4. A good pen name matches the brand.
Authorial brands are built on names, so the name must fit within the brand the author is trying to establish. For example, in urban fantasy, where I like to read and write, many authors have two part names. Examples include Jim Butcher, Richelle Mead, Patricia Briggs, Larry Correia, and Jennifer Estep. I too chose a two part name to help me fit in and make it easier to design a cover that is clearly urban fantasy.

3. A good pen name is memorable.
John Jacob Jingleheimer Schmidt would make a lousy pen name for many reasons. Without the tune, I can’t remember it, and in fact had to Google the end of the name and the spelling’s. Though most publishers try to avoid it, there are still a number of books with the same or similar titles, only distinguishable by who wrote them. When someone recommends a book, they often will be recommending the author simultaneously. How can they do that if they don’t remember the name?

2. A good pen name is easy to spell.
The biggest problem with my real name is that even after shortening it, I’ve had it misspelled and mispronounced countless times. In this day of online retailers, search engines and social media, a name that is easy to spell is essential. I need someone to be able to search me, friend me, tweet me, and find me on Amazon.  I chose Nathan because there aren’t variations on that name. Barra is a bit riskier, as it can be spelled with one r or two, but in the end, the name is still simple enough that I don’t think it’ll be much of a problem.

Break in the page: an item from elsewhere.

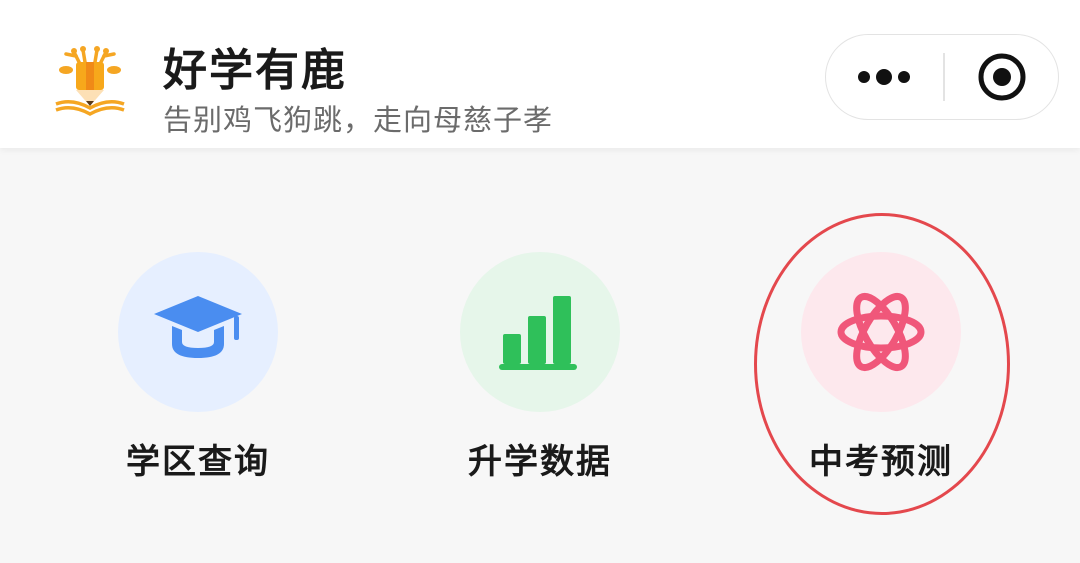  I want to click on more-dots-icon, so click(884, 77).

1. A good pen name does not already have an online presence.
When I was choosing my pen name, I did a search to ensure two things. First, I made sure that NathanBarra.com was available, which it was. Then, I searched to ensure that there weren’t too many Nathan Barras on Facebook, Twitter and Amazon. Facebook had the most, but none of them seem to be particularly active in writing circles. The last thing I would want is for someone to search for me, and then find some other Nathan Barra talking trash and making me look bad. These days, a strong online presence is essential. This doesn’t look like it’s going to change.